In this week's essay, The Kindness of Cleveland, Scott expresses gratitude for the care and camaraderie he enjoyed in and around the Cleveland Clinic. He specifically highlights the care he received from Dr. Edward Benzel, the neurosurgeon who performed his cervical spine surgery ... and who gave him an inspiring paper to read afterward. The paper
I don't know whether Dr. Benzel listens to NPR's Weekend Edition Saturday, so I don't know this is a case of mutual inspiration, but it is certainly a case of the transitive property of inspiration: Benzel inspired Simon who inspired me to write about Benzel's insights into clinical wisdom ... and perhaps this post will serve to inspire others.
Actually, the chain of inspiration goes back much further than Dr. Benzel, as he invokes the wisdom of Albert Einstein, Louis Pasteur, Friedrich Nietzsche, Jim Collins, Molière, Voltaire and Leviticus, to name a few of the inspirational forbears he quotes in his article.
The article, Defining Collective Experience: When Does Wisdom Take Precedence?, published in Volume 56 of Clinical Neurosurgery, by the College of Neurological Surgeons, defines clinical wisdom as the application of knowledge, experience and the Golden Rule. In the course of arriving at this definition, Benzel reveals a number of insights into clinical practice and theory that I believe extend well beyond the walls of any clinic ... and may even transform one of the definitions of the word clinical - "analytical or coolly dispassionate".

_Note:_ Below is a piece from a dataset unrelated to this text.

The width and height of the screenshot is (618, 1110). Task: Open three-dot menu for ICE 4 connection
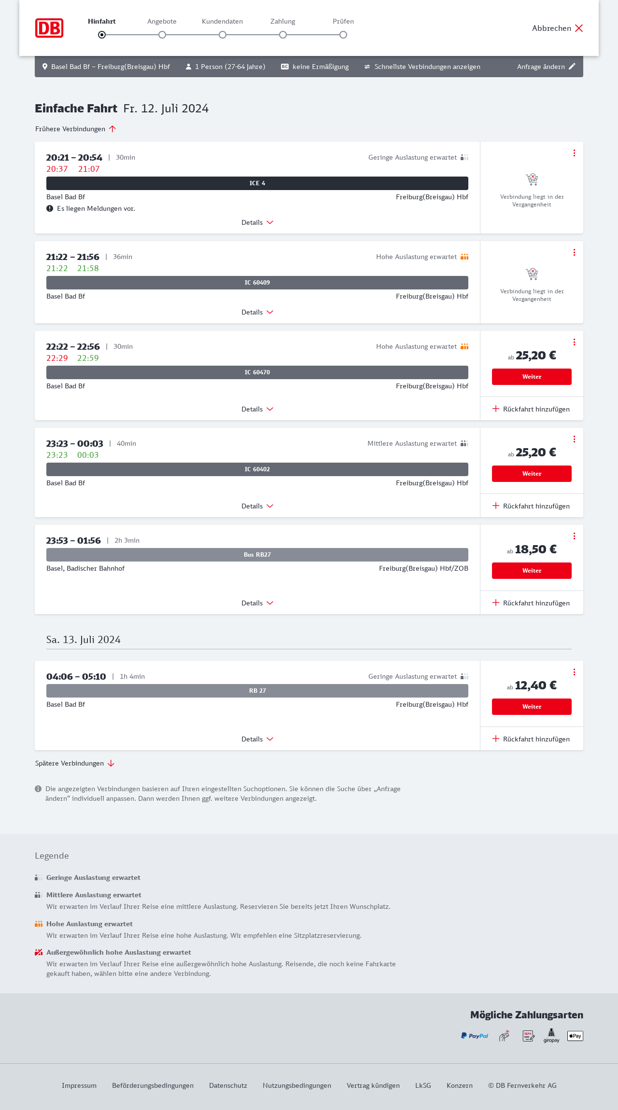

He begins by tracing the evolution of our understanding of wisdom, from logical empiricism - in which wisdom is seen as a manifestation of knowledge, or assimilation of facts - to a more recent articulation by educational theorist David Kolb, a prominent proponent of experiential learning, that wisdom involves both knowledge and experience. However, Benzel argues that knowledge + experience = intelligence, and that wisdom involves more than intelligence ... and that intelligence can exist independently of wisdom. He uses the Chinese metaphor of yin and yang to explain that a wolf can be very wise in the effective application of its limited knowledge or intelligence, while a surgeon can be very intelligent and yet not very wise. He invokes the wisdom of the father of modern medicine, the late Canadian physician Sir William Osler, and his insights into the central role of honesty with self: distinguishing between clear cases, doubtful cases and mistakes, and emphasizing the importance of learning from the doubtful cases and mistakes ... which is only possible when one embraces radical self-honesty. "No self deception. No shrinking from the truth."

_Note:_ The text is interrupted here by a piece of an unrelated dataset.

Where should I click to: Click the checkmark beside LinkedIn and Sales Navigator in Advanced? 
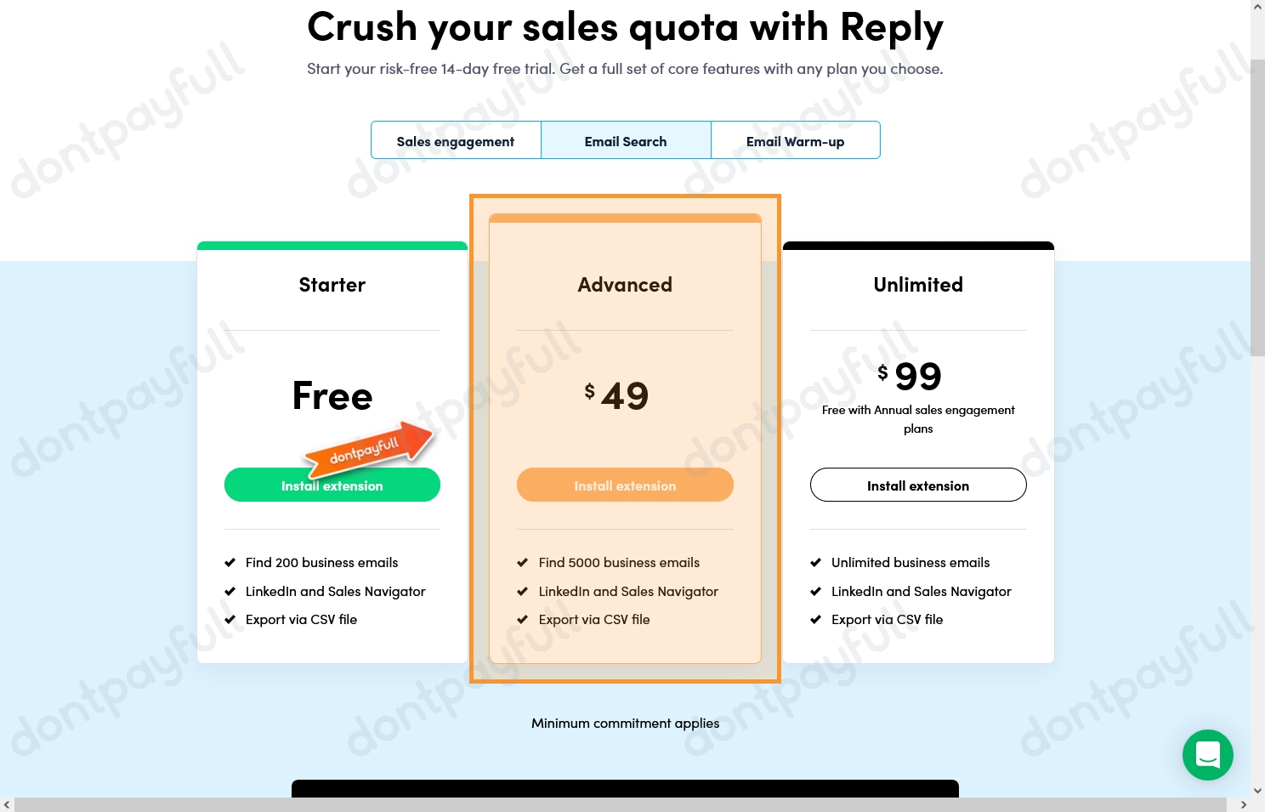(x=523, y=591)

Benzel presents a definition offered by David Sackett (another Canadian physician) for evidence-based medicine: "the conscientious, explicit and judicious use of the current best evidence in making decisions about the care of individual patients". He goes on to list all the reasons why the medical literature may be a "poor source" of best evidence or valid information: methodological flaws, conflicts of interest and various biases including investigator bias, patient selection bias, winner-loser bias, intellectual bias and financial bias.
One poignant illustration of biases, conflicts of interest and implicit hypocrisy was revealed through the use of an audience response system at a national medical meeting four years ago. A surgeon presented a clinical case to a group of other surgeons, 80% of whom voted to recommend a particular surgical procedure for the patient in the case. When asked a short time later how many would undergo the operation themselves, 80% said no.
These biases and conflicts of interest take a toll not only on our individual and collective health, but with the steadily increasing financial costs of health care, they take a toll on our individual and collective wealth. Benzel makes two recommendations for how to implement his patient-centric ideology in the clinical and surgical arenas:
- Act (accordingly) as if you or yours are the patient
- Act (accordingly) as if you are paying for the treatment you recommend
Essentially, Benzel is making a case for the application of the Golden Rule, and the adoption of a core ideology of patient-centric medicine ... or perhaps more appropriately, a patient-centric approach to health, which may or may not involve medicine. Two William Osler quotes that were not included in Benzel's paper may serve to further highlight this theme:
The good physician treats the disease; the great physician treats the patient who has the disease.
The first duties of the physician is to educate the masses not to take medicine.
Following Scott Simon, I wish to express my gratitude to Dr. Benzel for educating the masses about patient-centric health care, and for sharing his understanding of clinical wisdom with great compassion, creativity and honesty.